主题：【求助】峰型不好怎么分析是仪器的原因还是柱子的原因啊

原文由 青林(wyqql2060) 发表:
流动相可能也有问题的

原文由 zxhcnf(zxhcnf) 发表:
我认为仪器上的可能性不大，有可能是水、乙腈或蛋白质累积造成的。

第一.您这几个谱图由好变化的时间间隔多久不太清楚，因为要考虑是否是污染引起的累积效应，如果知道变化的时间会比较好判断；

第二.这个问题可能跟您用的水、乙腈有关，请确认一下最近是否换过跟以前不同的水或乙腈品牌，之前我有一个做三聚氰胺的朋友用我们的柱子做样，发现在主峰后面总有一个比主峰更大的峰，后来查明是乙腈的原因；

第三.您做三聚氰胺的前处理方法是否是用国标方法，这没说明白，因为如果不是国标方法，有可能蛋白没有除干净，需要冲洗蛋白。蛋白累积到一定程度的时候是有可能造成这样的影响的，除蛋白的方法：乙腈：水：三氟乙酸＝50：50：0.1以1.0ml/min流速反向冲洗色谱柱45min，如果不是Welch公司的色谱柱，请不要反向冲洗。通常反向冲洗的效果会比较好，但正向冲洗也能起作用。

原文由 快乐(ynsfeed) 发表:

原文由 zxhcnf(zxhcnf) 发表:
我认为仪器上的可能性不大，有可能是水、乙腈或蛋白质累积造成的。

第一.您这几个谱图由好变化的时间间隔多久不太清楚，因为要考虑是否是污染引起的累积效应，如果知道变化的时间会比较好判断；

第二.这个问题可能跟您用的水、乙腈有关，请确认一下最近是否换过跟以前不同的水或乙腈品牌，之前我有一个做三聚氰胺的朋友用我们的柱子做样，发现在主峰后面总有一个比主峰更大的峰，后来查明是乙腈的原因；

第三.您做三聚氰胺的前处理方法是否是用国标方法，这没说明白，因为如果不是国标方法，有可能蛋白没有除干净，需要冲洗蛋白。蛋白累积到一定程度的时候是有可能造成这样的影响的，除蛋白的方法：乙腈：水：三氟乙酸＝50：50：0.1以1.0ml/min流速反向冲洗色谱柱45min，如果不是Welch公司的色谱柱，请不要反向冲洗。通常反向冲洗的效果会比较好，但正向冲洗也能起作用。

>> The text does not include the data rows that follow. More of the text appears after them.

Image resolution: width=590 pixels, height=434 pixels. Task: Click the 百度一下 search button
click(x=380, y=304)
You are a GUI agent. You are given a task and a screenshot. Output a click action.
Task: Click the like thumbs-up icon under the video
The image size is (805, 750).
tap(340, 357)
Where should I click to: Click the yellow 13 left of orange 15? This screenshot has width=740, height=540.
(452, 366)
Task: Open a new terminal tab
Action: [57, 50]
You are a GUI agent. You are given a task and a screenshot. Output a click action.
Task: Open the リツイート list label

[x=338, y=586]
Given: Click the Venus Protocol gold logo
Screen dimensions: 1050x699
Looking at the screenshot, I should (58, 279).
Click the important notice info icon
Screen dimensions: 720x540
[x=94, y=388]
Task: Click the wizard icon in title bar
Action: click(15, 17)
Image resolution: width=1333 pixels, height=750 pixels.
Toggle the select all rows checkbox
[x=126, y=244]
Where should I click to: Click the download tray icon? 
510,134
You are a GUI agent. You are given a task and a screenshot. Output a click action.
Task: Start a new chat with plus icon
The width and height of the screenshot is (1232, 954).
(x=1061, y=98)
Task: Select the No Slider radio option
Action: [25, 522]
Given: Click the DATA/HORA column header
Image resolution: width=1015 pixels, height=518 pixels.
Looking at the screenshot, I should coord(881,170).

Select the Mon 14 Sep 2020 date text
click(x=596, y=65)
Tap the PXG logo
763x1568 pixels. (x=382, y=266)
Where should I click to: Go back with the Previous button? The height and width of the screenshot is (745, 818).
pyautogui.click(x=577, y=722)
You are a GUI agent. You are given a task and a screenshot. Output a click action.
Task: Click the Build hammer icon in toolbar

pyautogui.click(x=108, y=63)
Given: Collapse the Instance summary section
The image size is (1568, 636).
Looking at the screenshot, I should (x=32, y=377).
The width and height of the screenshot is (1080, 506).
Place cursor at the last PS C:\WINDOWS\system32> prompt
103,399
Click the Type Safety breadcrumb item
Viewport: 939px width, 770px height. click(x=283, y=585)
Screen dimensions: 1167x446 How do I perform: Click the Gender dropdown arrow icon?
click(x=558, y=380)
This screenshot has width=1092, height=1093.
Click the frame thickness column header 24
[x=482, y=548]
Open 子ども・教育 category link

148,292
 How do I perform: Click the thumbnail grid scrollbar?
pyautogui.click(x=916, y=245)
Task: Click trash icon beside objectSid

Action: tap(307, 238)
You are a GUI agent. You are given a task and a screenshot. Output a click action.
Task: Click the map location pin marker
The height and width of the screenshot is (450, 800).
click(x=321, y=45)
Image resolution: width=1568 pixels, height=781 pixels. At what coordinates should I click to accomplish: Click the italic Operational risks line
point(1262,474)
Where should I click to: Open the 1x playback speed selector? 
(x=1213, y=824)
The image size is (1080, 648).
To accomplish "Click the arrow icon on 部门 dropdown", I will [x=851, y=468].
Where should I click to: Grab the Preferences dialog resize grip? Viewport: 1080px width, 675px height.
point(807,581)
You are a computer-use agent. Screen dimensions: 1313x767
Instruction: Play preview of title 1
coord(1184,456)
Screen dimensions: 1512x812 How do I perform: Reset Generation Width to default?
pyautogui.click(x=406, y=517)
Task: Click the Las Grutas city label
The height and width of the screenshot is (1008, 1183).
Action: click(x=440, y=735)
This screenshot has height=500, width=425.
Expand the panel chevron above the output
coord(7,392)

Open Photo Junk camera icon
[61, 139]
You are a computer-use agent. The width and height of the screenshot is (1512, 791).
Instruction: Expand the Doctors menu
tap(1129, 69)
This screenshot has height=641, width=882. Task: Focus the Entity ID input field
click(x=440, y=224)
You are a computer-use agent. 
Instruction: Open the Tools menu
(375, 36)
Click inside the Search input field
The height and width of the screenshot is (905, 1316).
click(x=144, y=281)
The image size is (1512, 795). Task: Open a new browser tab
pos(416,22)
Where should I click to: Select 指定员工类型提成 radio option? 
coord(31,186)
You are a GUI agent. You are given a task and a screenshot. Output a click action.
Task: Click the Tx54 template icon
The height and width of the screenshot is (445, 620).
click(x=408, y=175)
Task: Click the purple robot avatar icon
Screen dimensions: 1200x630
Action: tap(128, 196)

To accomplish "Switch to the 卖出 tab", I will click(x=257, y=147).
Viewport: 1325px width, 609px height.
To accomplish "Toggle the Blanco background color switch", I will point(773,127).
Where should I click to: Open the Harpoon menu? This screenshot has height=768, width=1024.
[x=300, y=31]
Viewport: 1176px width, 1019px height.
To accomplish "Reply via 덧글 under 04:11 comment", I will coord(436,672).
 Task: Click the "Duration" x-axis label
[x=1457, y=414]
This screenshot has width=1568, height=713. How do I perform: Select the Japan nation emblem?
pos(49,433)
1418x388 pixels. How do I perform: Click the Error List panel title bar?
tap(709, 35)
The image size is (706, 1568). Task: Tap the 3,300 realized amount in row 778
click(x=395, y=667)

个人觉得样品前处理的问题，本来三聚氰胺就是为了提高蛋白的，所以，样品本身含的蛋白也高，前处理很难全部除净，这样，检测时间长了，色谱柱就会有吸附，这样就会造成影响。

原文由 ruby70303(ruby70303) 发表:

原文由 快乐(ynsfeed) 发表:

原文由 zxhcnf(zxhcnf) 发表:
我认为仪器上的可能性不大，有可能是水、乙腈或蛋白质累积造成的。

第一.您这几个谱图由好变化的时间间隔多久不太清楚，因为要考虑是否是污染引起的累积效应，如果知道变化的时间会比较好判断；

第二.这个问题可能跟您用的水、乙腈有关，请确认一下最近是否换过跟以前不同的水或乙腈品牌，之前我有一个做三聚氰胺的朋友用我们的柱子做样，发现在主峰后面总有一个比主峰更大的峰，后来查明是乙腈的原因；

第三.您做三聚氰胺的前处理方法是否是用国标方法，这没说明白，因为如果不是国标方法，有可能蛋白没有除干净，需要冲洗蛋白。蛋白累积到一定程度的时候是有可能造成这样的影响的，除蛋白的方法：乙腈：水：三氟乙酸＝50：50：0.1以1.0ml/min流速反向冲洗色谱柱45min，如果不是Welch公司的色谱柱，请不要反向冲洗。通常反向冲洗的效果会比较好，但正向冲洗也能起作用。

个人觉得样品前处理的问题，本来三聚氰胺就是为了提高蛋白的，所以，样品本身含的蛋白也高，前处理很难全部除净，这样，检测时间长了，色谱柱就会有吸附，这样就会造成影响。

快乐有没有什么好的建议改善这种情况呀？呵呵，学习一下。